> Exercise
Retype, word for word, the line holding "Where should I" and each line after it down to the end of the data; pictures are not copied.

> Records
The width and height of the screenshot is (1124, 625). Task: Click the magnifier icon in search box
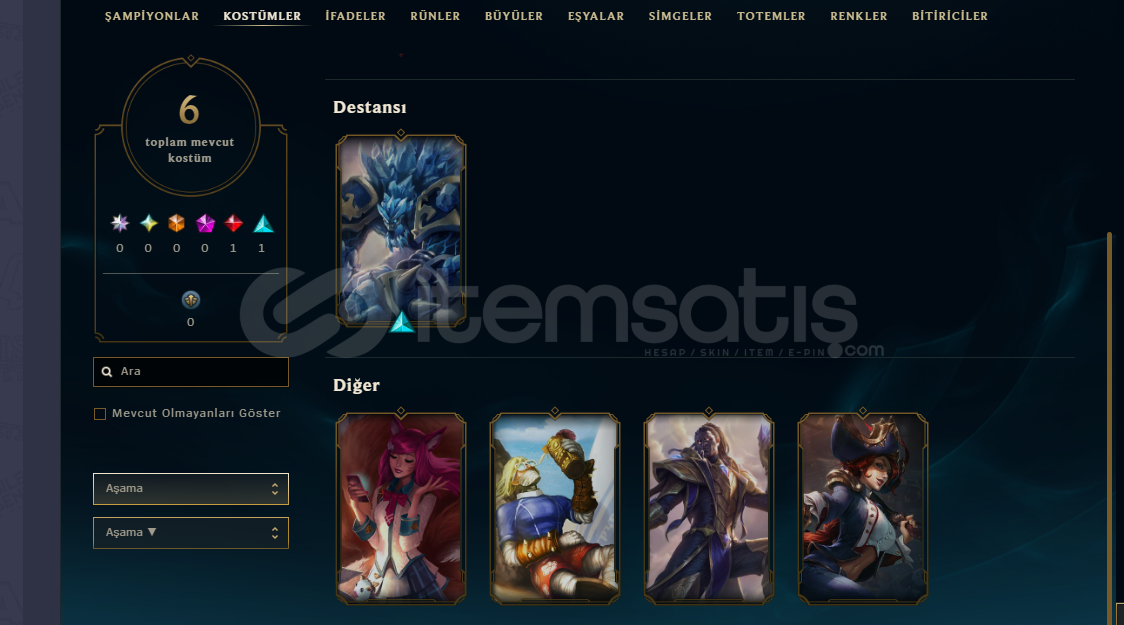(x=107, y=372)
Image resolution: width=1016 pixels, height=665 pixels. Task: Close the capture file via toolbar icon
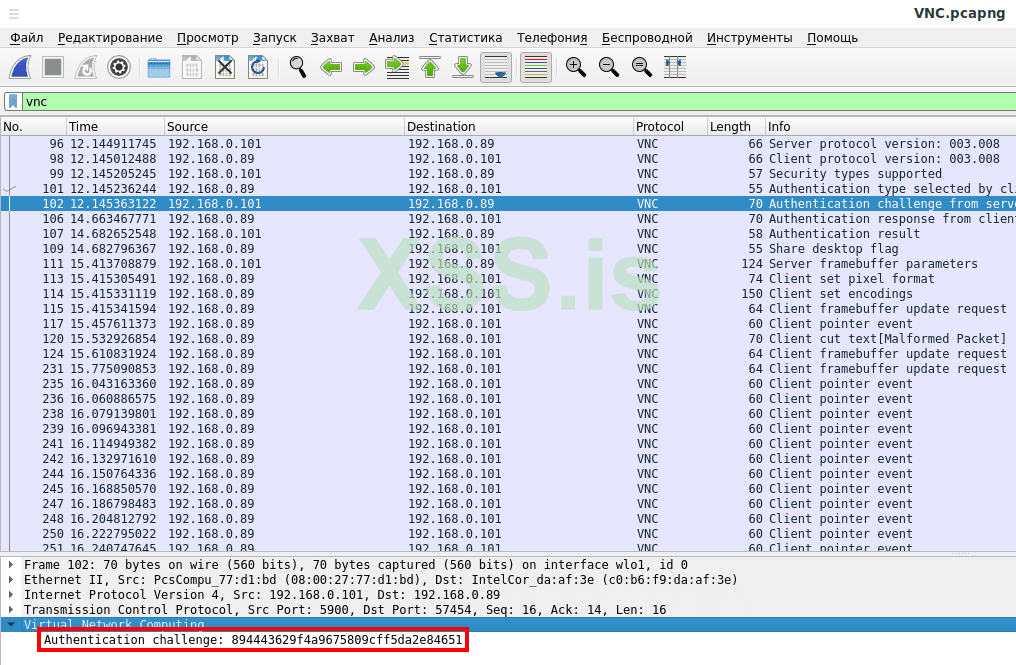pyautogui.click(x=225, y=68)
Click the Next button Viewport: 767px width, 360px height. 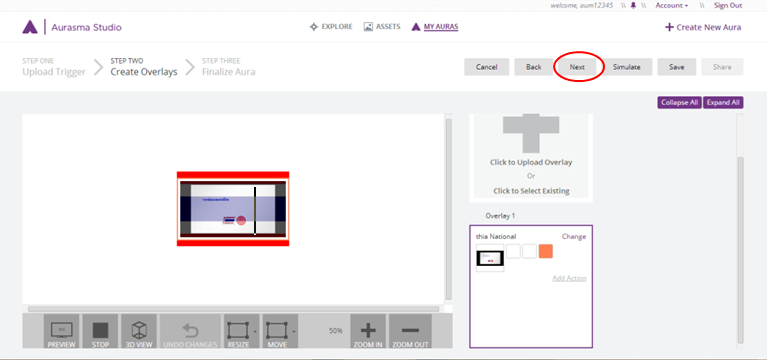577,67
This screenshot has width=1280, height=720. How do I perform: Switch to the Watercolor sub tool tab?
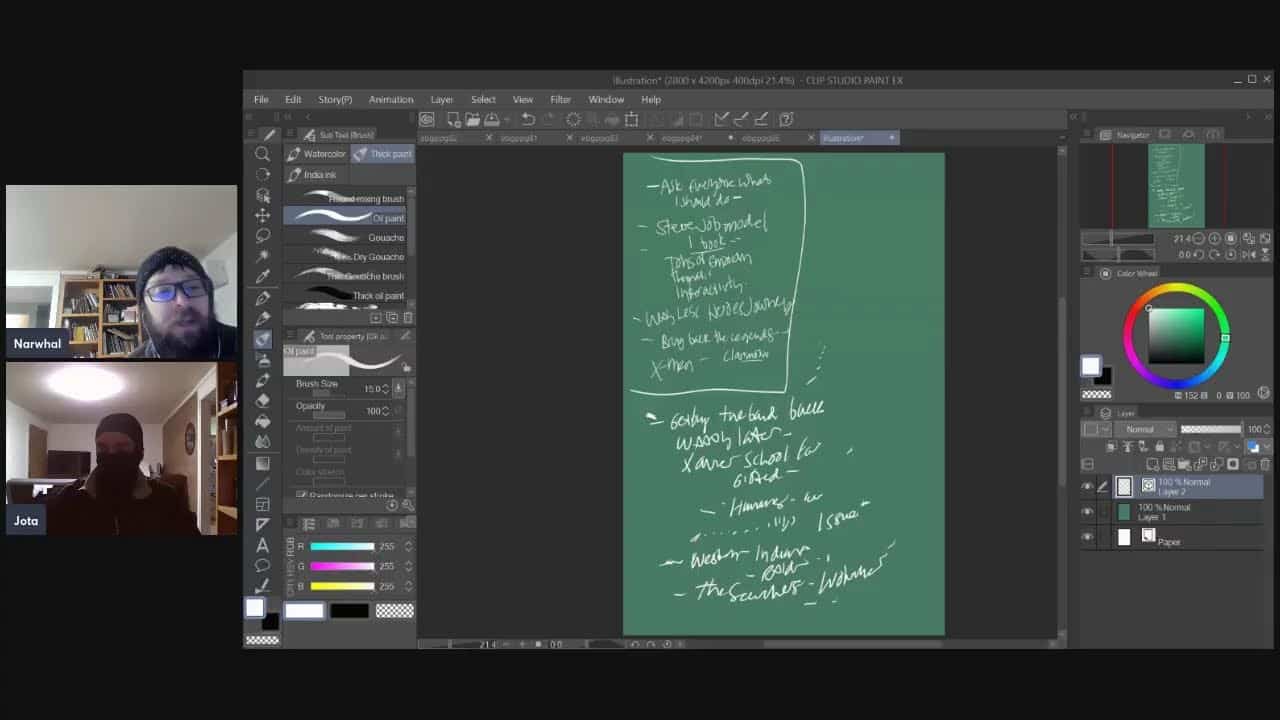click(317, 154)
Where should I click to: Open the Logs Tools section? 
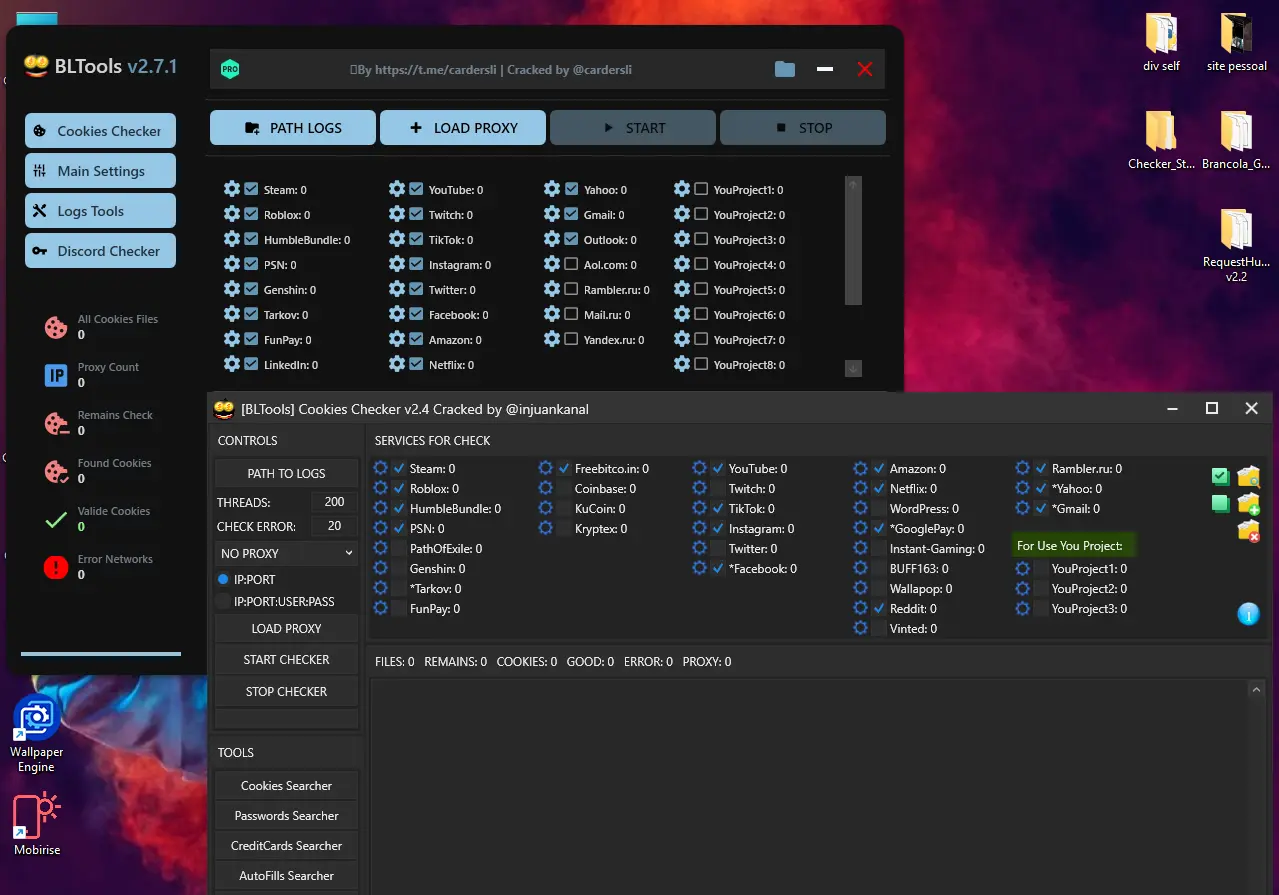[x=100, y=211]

> Result for this exercise
Where should I click to: Open the Logs Tools section? 
[x=100, y=211]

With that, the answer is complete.